🤖 AI Summary
Ensuring global food security requires assessing and enhancing the structural resilience of international staple grain trade networks (maize, rice, soybean, wheat). Method: Using bilateral trade data from 1986–2022, we construct time-series networks for each crop and propose a novel dual-dimension resilience metric integrating information entropy (efficiency) and redundancy. We conduct edge-removal robustness experiments and dynamic evolutionary analysis. Contribution/Results: We find pronounced divergence in resilience trajectories: rice and soybean networks are fragile and stagnant, whereas maize and wheat networks exhibit robust improvement. Greater partner and flow diversity—rather than trade concentration—enhances resilience. Geographic proximity and a few major exporters exert asymmetric leverage on network resilience. We identify multiple critical high-resilience structural configurations, offering quantifiable, network-science–informed foundations for targeted trade policy interventions.
📝 Abstract
It is important to maintain the resilient international food trade network for food security. We have constructed the international trade networks of maize, rice, soybean, and wheat based on bilateral flows data between economies. Drawing on information theory, we have measured their dynamic resilience based on efficiency and redundancy during 1986 to 2022. We have also investigated the impact of economies and relationships on their resilience.

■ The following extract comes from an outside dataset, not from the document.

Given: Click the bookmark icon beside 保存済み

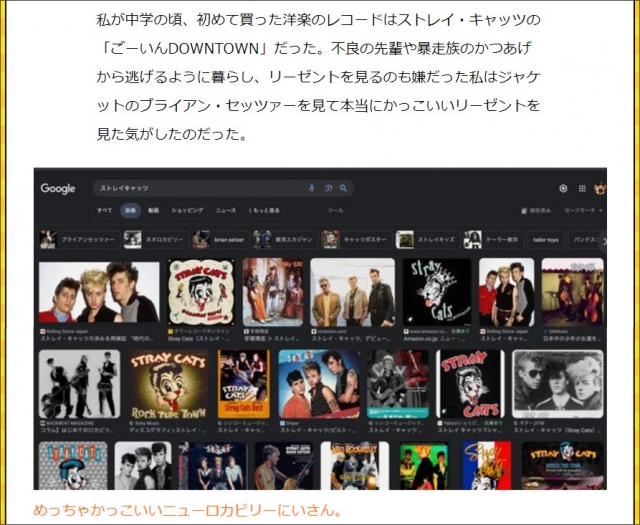Looking at the screenshot, I should [x=523, y=211].
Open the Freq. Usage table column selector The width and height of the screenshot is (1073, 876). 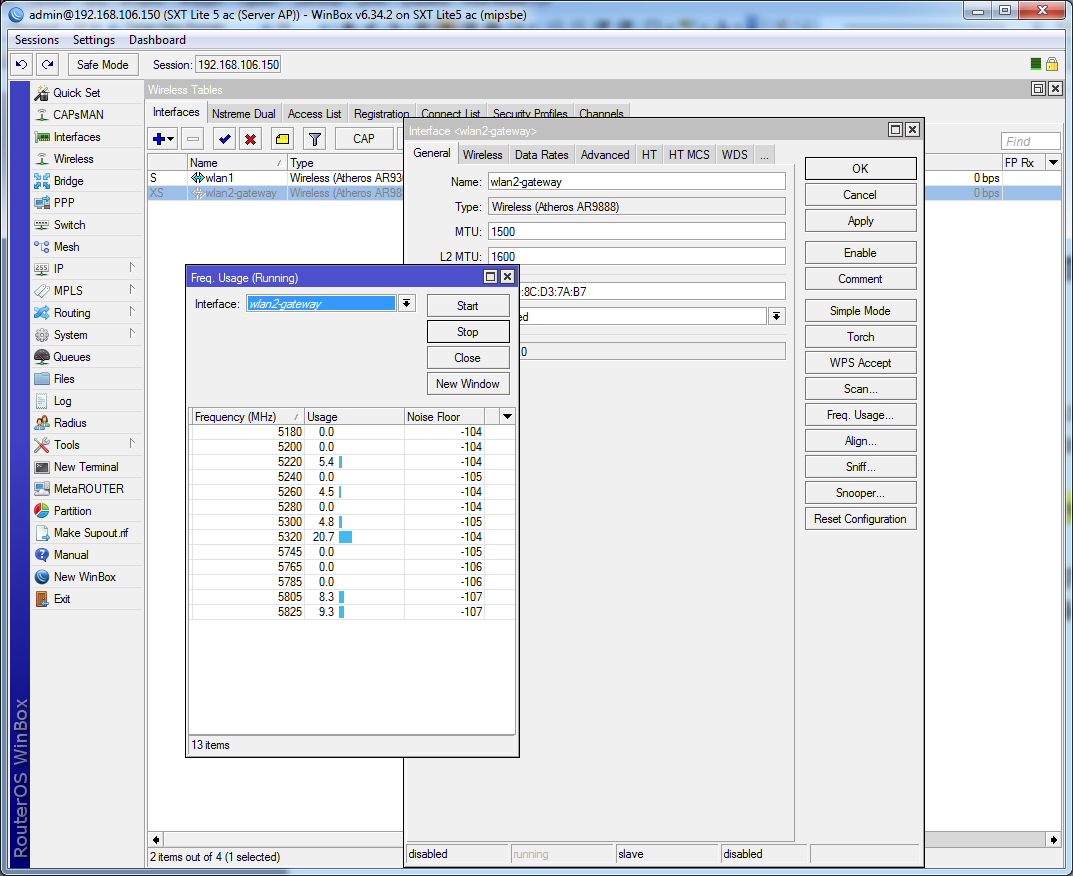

Overall, we argue that rice and soybean trade networks deserve more attention while resilience in maize and wheat shows a steady upward trend. Meanwhile, our findings emphasize the importance of diversity of trade flows and partners for enhancing resilience. Currently, for example, excessively high monopolization of soybean trade may not be beneficial for its resilience. Also, we have found that major exporters and relationships between geographically bordering economies have greater impact on the resilience. Moreover, we have confirmed the existence of different network structures with the optimal resilience as relationships are removed cumulatively, which may be an informative guide for the international food trade.